Central Union of Masons
- Merged into: German Construction Workers' Union
- Founded: May 1891
- Dissolved: 1 January 1911
- Headquarters: Besenbinderhof 56, Hamburg
- Members: 128,850 (1904)
- Publication: Der Grundstein
- Affiliations: GGD, IFBW

= Central Union of Masons =

Former German Empire trade union (1891–1910)

The Central Union of Masons (Zentralverband der Maurer) was a trade union representing bricklayers in Germany.

Regular conferences of masons were held in Germany in the 1880s. With the repeal of the Anti-Socialist Laws, it was possible to form legal trade unions, and at the 8th Congress of Masons, in Gotha, in May 1891, the Central Union of Masons was established. It adopted Der Grundstein as its journal.

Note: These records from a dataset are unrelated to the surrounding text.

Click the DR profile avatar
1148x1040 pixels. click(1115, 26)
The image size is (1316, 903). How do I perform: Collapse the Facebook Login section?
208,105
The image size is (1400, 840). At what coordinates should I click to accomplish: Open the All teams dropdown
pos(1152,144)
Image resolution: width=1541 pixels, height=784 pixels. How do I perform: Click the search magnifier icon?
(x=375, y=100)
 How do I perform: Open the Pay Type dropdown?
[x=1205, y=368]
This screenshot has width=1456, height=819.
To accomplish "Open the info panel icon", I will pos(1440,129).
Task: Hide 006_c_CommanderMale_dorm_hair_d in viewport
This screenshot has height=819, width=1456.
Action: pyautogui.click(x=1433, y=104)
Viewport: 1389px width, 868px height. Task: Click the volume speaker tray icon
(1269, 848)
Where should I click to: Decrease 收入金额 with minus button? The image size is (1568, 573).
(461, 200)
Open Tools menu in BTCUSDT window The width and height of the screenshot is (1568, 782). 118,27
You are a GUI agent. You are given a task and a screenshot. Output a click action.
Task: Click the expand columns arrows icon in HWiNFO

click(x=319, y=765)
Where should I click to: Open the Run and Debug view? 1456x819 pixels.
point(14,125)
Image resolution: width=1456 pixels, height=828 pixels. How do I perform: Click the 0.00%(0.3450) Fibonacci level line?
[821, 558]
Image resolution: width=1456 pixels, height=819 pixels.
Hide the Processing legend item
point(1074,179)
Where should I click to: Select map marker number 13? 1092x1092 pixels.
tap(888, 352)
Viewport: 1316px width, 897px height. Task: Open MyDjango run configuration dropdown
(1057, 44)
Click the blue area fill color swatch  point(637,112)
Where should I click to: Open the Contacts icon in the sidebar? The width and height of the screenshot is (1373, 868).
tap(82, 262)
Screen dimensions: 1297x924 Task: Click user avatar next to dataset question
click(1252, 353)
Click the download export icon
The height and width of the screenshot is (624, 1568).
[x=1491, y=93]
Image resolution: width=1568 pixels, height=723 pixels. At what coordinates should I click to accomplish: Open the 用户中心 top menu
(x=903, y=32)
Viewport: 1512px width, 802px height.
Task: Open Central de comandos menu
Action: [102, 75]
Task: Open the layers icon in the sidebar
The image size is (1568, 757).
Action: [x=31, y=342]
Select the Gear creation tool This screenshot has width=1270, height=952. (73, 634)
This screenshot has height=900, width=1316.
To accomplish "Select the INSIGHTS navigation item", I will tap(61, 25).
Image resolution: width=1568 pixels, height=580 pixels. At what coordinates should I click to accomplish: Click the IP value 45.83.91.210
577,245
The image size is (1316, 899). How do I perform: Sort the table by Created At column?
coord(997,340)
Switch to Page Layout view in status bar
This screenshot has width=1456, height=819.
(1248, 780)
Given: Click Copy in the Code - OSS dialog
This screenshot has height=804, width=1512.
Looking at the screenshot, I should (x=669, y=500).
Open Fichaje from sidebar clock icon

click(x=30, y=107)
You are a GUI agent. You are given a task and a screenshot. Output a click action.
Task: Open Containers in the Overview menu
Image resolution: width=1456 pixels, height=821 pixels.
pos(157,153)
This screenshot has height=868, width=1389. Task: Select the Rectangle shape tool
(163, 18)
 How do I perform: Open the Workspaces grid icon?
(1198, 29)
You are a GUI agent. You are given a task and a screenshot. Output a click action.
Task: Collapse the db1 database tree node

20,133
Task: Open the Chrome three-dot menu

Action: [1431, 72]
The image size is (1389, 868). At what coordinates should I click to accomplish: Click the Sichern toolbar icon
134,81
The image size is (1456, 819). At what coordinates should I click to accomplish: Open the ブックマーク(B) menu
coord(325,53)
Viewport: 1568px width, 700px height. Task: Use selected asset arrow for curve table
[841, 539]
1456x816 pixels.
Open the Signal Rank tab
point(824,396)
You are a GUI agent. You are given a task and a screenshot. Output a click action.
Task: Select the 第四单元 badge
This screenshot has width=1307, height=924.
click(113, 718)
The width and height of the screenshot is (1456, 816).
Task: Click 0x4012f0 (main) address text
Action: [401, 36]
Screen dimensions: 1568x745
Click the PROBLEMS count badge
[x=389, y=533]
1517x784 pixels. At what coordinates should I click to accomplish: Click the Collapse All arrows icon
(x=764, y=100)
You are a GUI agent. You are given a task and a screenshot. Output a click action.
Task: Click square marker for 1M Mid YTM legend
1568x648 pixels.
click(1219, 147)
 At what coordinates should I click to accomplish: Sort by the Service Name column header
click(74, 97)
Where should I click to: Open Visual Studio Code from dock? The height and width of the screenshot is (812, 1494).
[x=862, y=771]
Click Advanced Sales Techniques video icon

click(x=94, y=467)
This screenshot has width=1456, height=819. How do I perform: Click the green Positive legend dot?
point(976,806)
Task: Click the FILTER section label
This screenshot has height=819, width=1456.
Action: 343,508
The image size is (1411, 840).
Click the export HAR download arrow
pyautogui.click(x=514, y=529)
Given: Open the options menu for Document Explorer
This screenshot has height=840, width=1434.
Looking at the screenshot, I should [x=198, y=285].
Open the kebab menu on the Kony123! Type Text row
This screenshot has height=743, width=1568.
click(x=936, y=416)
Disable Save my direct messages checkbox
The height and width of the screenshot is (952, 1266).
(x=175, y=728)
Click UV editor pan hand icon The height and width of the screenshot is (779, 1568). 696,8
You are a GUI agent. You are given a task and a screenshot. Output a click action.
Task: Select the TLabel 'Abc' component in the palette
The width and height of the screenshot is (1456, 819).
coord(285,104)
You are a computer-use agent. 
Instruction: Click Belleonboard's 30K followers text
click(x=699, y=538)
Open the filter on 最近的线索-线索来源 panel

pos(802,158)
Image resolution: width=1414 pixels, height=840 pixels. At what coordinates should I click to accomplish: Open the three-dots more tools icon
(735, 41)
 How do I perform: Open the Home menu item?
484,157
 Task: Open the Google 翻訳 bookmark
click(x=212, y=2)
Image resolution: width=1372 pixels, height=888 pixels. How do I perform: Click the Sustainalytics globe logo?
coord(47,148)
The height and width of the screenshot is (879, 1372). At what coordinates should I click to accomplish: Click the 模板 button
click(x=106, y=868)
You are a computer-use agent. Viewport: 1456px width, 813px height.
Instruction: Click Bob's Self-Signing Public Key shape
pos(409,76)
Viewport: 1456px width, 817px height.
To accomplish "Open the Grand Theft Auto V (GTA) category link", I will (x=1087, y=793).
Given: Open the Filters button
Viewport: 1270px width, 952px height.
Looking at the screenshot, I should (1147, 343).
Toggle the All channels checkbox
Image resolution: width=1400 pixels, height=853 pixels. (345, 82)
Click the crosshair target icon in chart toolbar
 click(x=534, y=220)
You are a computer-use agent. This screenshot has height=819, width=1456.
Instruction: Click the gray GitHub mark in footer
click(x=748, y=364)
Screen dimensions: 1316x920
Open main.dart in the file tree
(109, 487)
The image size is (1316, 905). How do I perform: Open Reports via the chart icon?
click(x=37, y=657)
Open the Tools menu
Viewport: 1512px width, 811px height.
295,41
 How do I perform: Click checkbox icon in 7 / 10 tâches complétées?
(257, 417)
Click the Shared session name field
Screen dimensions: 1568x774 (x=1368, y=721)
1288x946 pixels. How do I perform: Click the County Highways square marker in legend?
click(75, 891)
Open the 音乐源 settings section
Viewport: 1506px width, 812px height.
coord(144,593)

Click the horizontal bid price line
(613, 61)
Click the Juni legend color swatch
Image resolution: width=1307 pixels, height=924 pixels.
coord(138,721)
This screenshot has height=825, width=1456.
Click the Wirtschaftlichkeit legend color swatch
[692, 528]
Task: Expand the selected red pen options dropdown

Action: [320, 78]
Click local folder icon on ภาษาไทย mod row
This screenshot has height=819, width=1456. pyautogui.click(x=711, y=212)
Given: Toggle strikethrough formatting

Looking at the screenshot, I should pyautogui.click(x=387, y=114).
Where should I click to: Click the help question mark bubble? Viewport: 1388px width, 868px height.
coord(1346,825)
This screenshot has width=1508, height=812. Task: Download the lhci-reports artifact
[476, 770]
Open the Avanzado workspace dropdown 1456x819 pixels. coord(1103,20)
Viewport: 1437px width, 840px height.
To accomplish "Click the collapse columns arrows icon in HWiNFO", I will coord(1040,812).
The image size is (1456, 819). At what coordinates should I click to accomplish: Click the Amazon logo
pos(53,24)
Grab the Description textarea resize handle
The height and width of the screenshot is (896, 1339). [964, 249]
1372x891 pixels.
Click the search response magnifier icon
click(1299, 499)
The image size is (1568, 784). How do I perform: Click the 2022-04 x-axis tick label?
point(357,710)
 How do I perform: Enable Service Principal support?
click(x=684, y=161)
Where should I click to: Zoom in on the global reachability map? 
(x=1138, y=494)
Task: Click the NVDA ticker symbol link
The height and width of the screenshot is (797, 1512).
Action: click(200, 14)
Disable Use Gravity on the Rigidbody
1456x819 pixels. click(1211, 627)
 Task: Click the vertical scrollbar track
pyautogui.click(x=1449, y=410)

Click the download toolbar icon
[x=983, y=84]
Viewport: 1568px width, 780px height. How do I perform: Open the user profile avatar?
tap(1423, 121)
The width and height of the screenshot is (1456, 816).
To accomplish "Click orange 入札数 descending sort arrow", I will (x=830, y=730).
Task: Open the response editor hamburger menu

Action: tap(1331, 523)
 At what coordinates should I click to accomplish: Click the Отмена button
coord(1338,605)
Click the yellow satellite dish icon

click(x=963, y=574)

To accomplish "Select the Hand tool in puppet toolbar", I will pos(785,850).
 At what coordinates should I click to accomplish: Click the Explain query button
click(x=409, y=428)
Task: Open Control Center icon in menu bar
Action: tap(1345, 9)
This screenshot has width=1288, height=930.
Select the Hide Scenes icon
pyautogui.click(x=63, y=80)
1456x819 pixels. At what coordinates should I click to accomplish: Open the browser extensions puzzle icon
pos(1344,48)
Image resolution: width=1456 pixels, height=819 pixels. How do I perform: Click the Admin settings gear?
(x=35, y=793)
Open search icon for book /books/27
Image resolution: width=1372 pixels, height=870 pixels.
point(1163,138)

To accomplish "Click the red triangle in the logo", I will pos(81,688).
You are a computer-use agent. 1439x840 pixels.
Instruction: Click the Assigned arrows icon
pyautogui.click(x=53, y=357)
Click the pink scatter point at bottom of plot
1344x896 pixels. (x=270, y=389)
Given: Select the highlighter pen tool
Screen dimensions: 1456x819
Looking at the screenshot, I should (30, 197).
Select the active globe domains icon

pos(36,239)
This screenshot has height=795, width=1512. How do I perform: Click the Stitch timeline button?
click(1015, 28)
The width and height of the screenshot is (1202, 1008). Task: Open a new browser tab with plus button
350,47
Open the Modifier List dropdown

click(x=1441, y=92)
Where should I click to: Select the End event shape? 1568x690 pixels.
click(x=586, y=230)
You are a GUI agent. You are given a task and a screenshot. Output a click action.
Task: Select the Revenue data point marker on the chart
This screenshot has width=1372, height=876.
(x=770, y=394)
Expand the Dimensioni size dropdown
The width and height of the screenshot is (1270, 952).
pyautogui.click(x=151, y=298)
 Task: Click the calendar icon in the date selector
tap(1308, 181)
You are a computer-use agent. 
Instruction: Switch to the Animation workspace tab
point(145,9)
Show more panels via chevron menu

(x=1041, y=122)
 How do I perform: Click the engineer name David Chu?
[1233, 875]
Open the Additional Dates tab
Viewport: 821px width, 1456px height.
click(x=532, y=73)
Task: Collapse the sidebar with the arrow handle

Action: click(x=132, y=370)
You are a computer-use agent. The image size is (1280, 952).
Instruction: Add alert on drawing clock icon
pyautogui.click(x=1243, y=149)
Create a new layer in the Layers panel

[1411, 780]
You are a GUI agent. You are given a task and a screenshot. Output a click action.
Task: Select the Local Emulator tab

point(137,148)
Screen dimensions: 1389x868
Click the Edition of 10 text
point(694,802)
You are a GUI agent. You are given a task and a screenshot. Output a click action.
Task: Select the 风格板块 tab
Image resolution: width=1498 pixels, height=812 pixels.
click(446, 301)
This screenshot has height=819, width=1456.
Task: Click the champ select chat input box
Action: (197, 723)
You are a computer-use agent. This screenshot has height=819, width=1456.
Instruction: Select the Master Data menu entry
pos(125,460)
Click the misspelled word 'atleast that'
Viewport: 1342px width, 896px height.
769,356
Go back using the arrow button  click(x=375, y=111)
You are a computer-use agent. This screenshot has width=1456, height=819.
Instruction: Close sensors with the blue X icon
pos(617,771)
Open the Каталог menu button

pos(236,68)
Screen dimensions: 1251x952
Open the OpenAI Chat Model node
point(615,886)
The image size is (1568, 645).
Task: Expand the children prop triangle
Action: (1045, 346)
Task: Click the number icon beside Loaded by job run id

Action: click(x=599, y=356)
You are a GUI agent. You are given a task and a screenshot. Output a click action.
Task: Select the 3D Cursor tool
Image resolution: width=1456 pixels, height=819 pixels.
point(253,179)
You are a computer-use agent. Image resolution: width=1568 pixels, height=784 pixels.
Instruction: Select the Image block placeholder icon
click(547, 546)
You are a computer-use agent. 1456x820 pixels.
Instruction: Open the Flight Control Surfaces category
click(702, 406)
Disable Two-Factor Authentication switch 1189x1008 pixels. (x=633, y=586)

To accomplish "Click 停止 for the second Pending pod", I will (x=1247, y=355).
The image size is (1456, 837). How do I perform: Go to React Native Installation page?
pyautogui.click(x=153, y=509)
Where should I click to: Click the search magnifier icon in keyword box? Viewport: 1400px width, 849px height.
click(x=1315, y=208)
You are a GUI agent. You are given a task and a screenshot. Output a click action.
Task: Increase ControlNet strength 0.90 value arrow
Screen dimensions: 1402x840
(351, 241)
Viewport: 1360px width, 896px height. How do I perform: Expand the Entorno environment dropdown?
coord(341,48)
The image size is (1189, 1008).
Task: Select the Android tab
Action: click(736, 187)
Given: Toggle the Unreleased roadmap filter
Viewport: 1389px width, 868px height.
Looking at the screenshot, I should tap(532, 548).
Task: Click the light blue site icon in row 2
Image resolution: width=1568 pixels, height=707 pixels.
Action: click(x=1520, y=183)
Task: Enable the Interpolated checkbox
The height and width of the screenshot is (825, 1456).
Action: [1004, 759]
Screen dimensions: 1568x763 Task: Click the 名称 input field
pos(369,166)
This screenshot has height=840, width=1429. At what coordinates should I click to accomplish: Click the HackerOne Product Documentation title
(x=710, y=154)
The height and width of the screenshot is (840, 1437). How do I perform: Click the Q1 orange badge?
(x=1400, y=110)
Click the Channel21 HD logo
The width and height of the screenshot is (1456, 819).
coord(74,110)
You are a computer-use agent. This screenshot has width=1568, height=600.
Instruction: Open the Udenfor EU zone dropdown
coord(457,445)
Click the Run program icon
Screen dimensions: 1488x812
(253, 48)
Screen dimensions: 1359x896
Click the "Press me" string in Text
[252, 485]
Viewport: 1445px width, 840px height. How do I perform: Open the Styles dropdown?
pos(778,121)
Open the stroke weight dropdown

The union gradually built up international contacts in the late 19th century. In 1903, it called a conference in Berlin to formalise these relationships by establishing the International Federation of Building Workers.

The union affiliated to the General Commission of German Trade Unions, and by 1904, it was the second largest in Germany, with 128,850 members. By 1910, this had risen to 169,645. At the start of 1911, it merged with the Central Union of Construction Workers to form the German Construction Workers' Union.